If all this sounds irresistably interesting, please hit the pre-sign-up  at http://hypothify.kickofflabs.com

Transactions in research on the web: hypothesis and synthesis

In a recent post in response to  a suggestion that there should be a ‘GitHub for science’, Cameron Neylon discusses the need for core technology which will allow irreducible ‘grains’ of research to be distributed. He makes the argument that these packets of information need context and sufficient information that they become the ‘building blocks’ of scientific information on the web – with these, the higher level online web transactions that we anticipate will revolutionise and accelerate research will precipitate out with the minimum of effort as they have done for software, social interactions etc for the wider web.

Neylon’s post links (as an example of a step in the right direction) to this work on Research Objects, “sharable, reusable digital objects that enable research to be recorded and reused“. This is great stuff and if standardisable might start to fulfil Neylon’s vision for a transfer protocol for research information. However Research Objects in particular are likened to academic papers, which I think is the wrong scale to be looking at the problem. Using the code analogy we need snippets that can be rehashed into other uses, not complete programs, whether open source or not.

For e.g. laboratory chemistry an experiment itself might be made up of many research objects, such as a buffer solution of a particular composition and concentration (which is in turn made up of water of a particular purity and constituent chemicals of a particular level of purity from a particular manufacturer and batch). All this data should be encoded. One can imagine a globally unique identifier for research objects at this very granular level. Other examples might be the workflow for the physical experiment and subsequent data processing and the scripts used to process the data and do the statistics. Granulating and classifying all this really appeals to my geeky side and I’ve tried to do this kind of stuff in my lab based and other research in my open lab notebook, for instance defining individual reagent or standard solutions then using them in analyses and documenting  bits of e.g. experimental design or data analysis with associated code snippets to allow reproduction.
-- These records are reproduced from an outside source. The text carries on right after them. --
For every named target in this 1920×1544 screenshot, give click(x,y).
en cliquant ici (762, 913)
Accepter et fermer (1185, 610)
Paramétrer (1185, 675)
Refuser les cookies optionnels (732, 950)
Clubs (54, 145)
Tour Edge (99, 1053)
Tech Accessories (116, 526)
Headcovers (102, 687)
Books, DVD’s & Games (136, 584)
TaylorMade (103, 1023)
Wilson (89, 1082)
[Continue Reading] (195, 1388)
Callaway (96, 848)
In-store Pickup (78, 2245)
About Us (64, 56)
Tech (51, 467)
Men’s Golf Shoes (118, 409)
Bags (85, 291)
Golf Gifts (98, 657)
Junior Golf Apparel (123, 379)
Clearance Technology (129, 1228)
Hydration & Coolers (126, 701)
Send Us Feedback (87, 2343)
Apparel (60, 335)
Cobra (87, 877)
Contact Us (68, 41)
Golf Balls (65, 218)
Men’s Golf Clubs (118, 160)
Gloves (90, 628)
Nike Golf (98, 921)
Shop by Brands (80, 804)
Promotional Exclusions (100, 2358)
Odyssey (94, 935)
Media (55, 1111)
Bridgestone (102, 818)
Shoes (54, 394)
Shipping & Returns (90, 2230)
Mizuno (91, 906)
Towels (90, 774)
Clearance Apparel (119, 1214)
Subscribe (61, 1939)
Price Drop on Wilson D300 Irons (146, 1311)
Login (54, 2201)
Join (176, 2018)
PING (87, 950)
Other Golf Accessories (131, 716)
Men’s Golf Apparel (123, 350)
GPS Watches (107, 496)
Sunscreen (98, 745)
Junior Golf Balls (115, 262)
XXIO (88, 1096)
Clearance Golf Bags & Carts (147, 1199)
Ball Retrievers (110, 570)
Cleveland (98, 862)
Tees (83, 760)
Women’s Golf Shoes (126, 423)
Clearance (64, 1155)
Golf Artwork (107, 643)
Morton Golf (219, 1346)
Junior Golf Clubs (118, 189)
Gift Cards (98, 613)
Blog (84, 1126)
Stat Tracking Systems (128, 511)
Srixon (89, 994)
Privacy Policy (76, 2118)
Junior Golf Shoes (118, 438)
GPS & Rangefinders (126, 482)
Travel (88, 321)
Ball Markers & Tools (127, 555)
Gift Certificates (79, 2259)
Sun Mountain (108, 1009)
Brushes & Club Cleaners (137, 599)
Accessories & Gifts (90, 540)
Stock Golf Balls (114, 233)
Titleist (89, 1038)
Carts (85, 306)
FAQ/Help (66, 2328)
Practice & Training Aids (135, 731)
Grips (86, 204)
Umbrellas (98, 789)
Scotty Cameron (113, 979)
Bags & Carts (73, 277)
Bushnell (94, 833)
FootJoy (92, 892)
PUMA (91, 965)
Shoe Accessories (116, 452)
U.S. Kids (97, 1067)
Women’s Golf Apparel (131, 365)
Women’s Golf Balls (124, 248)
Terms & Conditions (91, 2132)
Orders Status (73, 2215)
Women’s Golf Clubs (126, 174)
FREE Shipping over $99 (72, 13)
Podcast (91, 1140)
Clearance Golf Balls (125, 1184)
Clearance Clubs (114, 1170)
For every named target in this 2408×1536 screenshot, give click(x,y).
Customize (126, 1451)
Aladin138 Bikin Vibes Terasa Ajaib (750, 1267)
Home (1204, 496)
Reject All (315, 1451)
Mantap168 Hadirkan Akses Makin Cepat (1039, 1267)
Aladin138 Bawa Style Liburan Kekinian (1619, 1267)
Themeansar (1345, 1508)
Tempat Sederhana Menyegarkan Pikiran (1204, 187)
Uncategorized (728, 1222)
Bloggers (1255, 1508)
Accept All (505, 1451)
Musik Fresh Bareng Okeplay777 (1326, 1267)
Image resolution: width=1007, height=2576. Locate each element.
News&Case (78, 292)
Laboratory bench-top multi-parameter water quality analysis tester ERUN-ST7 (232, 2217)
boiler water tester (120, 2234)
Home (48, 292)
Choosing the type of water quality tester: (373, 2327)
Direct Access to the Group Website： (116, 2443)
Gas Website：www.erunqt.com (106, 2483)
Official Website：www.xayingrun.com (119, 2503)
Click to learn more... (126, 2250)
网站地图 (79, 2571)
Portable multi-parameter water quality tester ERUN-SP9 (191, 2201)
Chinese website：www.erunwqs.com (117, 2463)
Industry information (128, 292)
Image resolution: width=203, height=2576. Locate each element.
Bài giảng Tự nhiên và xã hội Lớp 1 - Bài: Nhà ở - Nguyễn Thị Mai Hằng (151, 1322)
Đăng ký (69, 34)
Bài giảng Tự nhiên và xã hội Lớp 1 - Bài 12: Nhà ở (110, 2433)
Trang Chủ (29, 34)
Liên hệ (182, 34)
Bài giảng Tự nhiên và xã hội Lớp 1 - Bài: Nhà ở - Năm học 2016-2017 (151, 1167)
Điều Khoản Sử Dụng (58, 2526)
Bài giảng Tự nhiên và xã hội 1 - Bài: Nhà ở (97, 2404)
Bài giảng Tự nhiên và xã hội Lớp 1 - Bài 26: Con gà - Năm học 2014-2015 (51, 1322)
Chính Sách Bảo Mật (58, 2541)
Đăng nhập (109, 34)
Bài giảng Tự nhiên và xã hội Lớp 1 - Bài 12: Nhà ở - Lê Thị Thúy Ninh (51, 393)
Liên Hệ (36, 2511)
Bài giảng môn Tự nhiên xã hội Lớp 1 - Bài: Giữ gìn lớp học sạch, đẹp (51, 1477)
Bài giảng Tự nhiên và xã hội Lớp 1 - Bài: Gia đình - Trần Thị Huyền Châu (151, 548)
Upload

This approach could conceivably work very well for experimental information and data, and even the numerical analysis of data, but it doesn’t necessarily capture another important transacted currency in research – ideas; or the joining material between the ideas and the research object – the (numerical or qualitative) assessment of a body of evidence provided by discrete pieces of research in support of or against a particular idea. You could call these quantities hypothesis and synthesis. I think these fundamental concepts in research are often lost in the written record of research at the moment for a number of reasons, most importantly because much of the work of proposing hypotheses and conducting synthesis work tends to fall through the cracks of ‘lost knowledge’ in the publication process.  It’s difficult to get hypotheses and synthesis work published in the literature on a stand alone basis.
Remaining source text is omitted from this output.